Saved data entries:
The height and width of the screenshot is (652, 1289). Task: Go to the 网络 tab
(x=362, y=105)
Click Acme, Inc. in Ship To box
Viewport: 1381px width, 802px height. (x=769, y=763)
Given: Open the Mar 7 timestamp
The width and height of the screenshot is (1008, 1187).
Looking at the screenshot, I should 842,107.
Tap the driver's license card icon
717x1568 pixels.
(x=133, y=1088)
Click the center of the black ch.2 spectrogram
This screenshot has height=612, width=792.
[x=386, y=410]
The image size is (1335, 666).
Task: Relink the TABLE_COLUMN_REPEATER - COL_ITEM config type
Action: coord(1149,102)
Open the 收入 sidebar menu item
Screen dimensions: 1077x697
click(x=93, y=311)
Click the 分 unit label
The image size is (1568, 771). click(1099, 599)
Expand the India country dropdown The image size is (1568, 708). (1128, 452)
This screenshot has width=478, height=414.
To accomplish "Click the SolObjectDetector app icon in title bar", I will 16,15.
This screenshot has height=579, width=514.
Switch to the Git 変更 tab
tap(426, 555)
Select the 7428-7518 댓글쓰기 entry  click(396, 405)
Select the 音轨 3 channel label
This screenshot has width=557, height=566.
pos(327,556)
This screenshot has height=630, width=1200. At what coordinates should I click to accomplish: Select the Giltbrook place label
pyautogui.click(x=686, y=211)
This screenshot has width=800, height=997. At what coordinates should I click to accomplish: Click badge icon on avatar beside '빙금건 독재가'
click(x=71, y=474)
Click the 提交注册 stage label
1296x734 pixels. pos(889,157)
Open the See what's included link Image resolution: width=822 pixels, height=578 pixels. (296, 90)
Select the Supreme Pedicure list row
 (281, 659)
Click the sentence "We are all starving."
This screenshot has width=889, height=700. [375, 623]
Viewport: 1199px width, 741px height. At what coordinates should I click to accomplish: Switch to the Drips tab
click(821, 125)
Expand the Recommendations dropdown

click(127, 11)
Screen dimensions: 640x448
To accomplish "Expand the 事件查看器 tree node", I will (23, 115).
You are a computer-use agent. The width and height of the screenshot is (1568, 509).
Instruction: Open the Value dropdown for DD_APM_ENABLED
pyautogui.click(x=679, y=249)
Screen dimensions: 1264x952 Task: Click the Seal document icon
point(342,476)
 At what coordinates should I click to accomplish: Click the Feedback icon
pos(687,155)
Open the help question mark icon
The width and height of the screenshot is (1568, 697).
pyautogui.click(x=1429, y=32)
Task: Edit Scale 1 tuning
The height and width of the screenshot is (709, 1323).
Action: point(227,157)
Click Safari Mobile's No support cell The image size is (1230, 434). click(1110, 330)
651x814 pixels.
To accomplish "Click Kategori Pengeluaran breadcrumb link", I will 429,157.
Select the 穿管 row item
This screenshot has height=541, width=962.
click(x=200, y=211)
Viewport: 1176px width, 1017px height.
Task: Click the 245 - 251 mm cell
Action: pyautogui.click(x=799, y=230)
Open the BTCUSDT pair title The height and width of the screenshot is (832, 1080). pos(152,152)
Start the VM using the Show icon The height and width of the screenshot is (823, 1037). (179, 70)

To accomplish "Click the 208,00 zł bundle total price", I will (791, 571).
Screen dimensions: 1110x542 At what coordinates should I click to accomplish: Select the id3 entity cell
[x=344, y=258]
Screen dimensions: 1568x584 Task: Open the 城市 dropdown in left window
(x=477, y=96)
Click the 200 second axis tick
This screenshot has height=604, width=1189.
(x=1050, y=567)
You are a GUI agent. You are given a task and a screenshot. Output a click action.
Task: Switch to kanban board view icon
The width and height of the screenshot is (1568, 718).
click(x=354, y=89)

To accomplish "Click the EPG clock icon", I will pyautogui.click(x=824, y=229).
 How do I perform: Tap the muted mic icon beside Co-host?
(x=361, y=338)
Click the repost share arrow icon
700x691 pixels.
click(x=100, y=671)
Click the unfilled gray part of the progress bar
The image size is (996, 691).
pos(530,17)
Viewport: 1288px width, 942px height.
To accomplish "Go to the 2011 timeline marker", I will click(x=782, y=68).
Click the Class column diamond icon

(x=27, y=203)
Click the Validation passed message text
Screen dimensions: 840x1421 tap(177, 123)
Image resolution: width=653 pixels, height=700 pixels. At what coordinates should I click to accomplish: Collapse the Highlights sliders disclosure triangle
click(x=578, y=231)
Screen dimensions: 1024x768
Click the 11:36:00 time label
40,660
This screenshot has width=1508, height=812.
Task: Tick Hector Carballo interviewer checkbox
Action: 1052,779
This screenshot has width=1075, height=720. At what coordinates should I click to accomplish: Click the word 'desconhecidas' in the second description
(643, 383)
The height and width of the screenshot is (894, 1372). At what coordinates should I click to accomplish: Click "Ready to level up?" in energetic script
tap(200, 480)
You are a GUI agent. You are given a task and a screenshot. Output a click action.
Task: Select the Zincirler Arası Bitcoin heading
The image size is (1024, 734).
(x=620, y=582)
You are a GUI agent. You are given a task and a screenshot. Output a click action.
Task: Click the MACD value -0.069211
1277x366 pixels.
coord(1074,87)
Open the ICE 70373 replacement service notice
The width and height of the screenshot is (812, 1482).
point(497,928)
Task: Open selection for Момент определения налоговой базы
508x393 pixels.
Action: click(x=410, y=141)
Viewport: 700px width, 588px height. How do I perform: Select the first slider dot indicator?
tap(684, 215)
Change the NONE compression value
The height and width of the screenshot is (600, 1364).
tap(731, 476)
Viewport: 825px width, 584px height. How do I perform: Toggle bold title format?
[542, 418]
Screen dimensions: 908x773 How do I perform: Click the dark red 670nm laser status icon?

REQUIRED ACTION:
Print each entry precisely. Include every line.

SOLUTION TO THIS TASK:
The height and width of the screenshot is (652, 1289). Task: Go to the 网络 tab
(x=362, y=105)
Click Acme, Inc. in Ship To box
Viewport: 1381px width, 802px height. (x=769, y=763)
Given: Open the Mar 7 timestamp
The width and height of the screenshot is (1008, 1187).
Looking at the screenshot, I should 842,107.
Tap the driver's license card icon
717x1568 pixels.
(x=133, y=1088)
Click the center of the black ch.2 spectrogram
This screenshot has height=612, width=792.
[x=386, y=410]
The image size is (1335, 666).
Task: Relink the TABLE_COLUMN_REPEATER - COL_ITEM config type
Action: coord(1149,102)
Open the 收入 sidebar menu item
Screen dimensions: 1077x697
click(x=93, y=311)
Click the 分 unit label
The image size is (1568, 771). click(1099, 599)
Expand the India country dropdown The image size is (1568, 708). (1128, 452)
This screenshot has width=478, height=414.
To accomplish "Click the SolObjectDetector app icon in title bar", I will 16,15.
This screenshot has height=579, width=514.
Switch to the Git 変更 tab
tap(426, 555)
Select the 7428-7518 댓글쓰기 entry  click(396, 405)
Select the 音轨 3 channel label
This screenshot has width=557, height=566.
pos(327,556)
This screenshot has height=630, width=1200. At what coordinates should I click to accomplish: Select the Giltbrook place label
pyautogui.click(x=686, y=211)
This screenshot has width=800, height=997. At what coordinates should I click to accomplish: Click badge icon on avatar beside '빙금건 독재가'
click(x=71, y=474)
Click the 提交注册 stage label
1296x734 pixels. pos(889,157)
Open the See what's included link Image resolution: width=822 pixels, height=578 pixels. (296, 90)
Select the Supreme Pedicure list row
 (281, 659)
Click the sentence "We are all starving."
This screenshot has width=889, height=700. [375, 623]
Viewport: 1199px width, 741px height. At what coordinates should I click to accomplish: Switch to the Drips tab
click(821, 125)
Expand the Recommendations dropdown

click(127, 11)
Screen dimensions: 640x448
To accomplish "Expand the 事件查看器 tree node", I will (23, 115).
You are a computer-use agent. The width and height of the screenshot is (1568, 509).
Instruction: Open the Value dropdown for DD_APM_ENABLED
pyautogui.click(x=679, y=249)
Screen dimensions: 1264x952 Task: Click the Seal document icon
point(342,476)
 At what coordinates should I click to accomplish: Click the Feedback icon
pos(687,155)
Open the help question mark icon
The width and height of the screenshot is (1568, 697).
pyautogui.click(x=1429, y=32)
Task: Edit Scale 1 tuning
The height and width of the screenshot is (709, 1323).
Action: point(227,157)
Click Safari Mobile's No support cell The image size is (1230, 434). click(1110, 330)
651x814 pixels.
To accomplish "Click Kategori Pengeluaran breadcrumb link", I will 429,157.
Select the 穿管 row item
This screenshot has height=541, width=962.
click(x=200, y=211)
Viewport: 1176px width, 1017px height.
Task: Click the 245 - 251 mm cell
Action: pyautogui.click(x=799, y=230)
Open the BTCUSDT pair title The height and width of the screenshot is (832, 1080). pos(152,152)
Start the VM using the Show icon The height and width of the screenshot is (823, 1037). (179, 70)

To accomplish "Click the 208,00 zł bundle total price", I will (791, 571).
Screen dimensions: 1110x542 At what coordinates should I click to accomplish: Select the id3 entity cell
[x=344, y=258]
Screen dimensions: 1568x584 Task: Open the 城市 dropdown in left window
(x=477, y=96)
Click the 200 second axis tick
This screenshot has height=604, width=1189.
(x=1050, y=567)
You are a GUI agent. You are given a task and a screenshot. Output a click action.
Task: Switch to kanban board view icon
The width and height of the screenshot is (1568, 718).
click(x=354, y=89)

To accomplish "Click the EPG clock icon", I will pyautogui.click(x=824, y=229).
 How do I perform: Tap the muted mic icon beside Co-host?
(x=361, y=338)
Click the repost share arrow icon
700x691 pixels.
click(x=100, y=671)
Click the unfilled gray part of the progress bar
The image size is (996, 691).
pos(530,17)
Viewport: 1288px width, 942px height.
To accomplish "Go to the 2011 timeline marker", I will click(x=782, y=68).
Click the Class column diamond icon

(x=27, y=203)
Click the Validation passed message text
Screen dimensions: 840x1421 tap(177, 123)
Image resolution: width=653 pixels, height=700 pixels. At what coordinates should I click to accomplish: Collapse the Highlights sliders disclosure triangle
click(x=578, y=231)
Screen dimensions: 1024x768
Click the 11:36:00 time label
40,660
This screenshot has width=1508, height=812.
Task: Tick Hector Carballo interviewer checkbox
Action: 1052,779
This screenshot has width=1075, height=720. At what coordinates should I click to accomplish: Click the word 'desconhecidas' in the second description
(643, 383)
The height and width of the screenshot is (894, 1372). At what coordinates should I click to accomplish: Click "Ready to level up?" in energetic script
tap(200, 480)
You are a GUI agent. You are given a task and a screenshot. Output a click action.
Task: Select the Zincirler Arası Bitcoin heading
The image size is (1024, 734).
(x=620, y=582)
You are a GUI agent. You are given a task and a screenshot. Output a click action.
Task: Click the MACD value -0.069211
1277x366 pixels.
coord(1074,87)
Open the ICE 70373 replacement service notice
The width and height of the screenshot is (812, 1482).
point(497,928)
Task: Open selection for Момент определения налоговой базы
508x393 pixels.
Action: click(x=410, y=141)
Viewport: 700px width, 588px height. How do I perform: Select the first slider dot indicator?
tap(684, 215)
Change the NONE compression value
The height and width of the screenshot is (600, 1364).
tap(731, 476)
Viewport: 825px width, 584px height. How do I perform: Toggle bold title format?
[542, 418]
Screen dimensions: 908x773 How do I perform: Click the dark red 670nm laser status icon?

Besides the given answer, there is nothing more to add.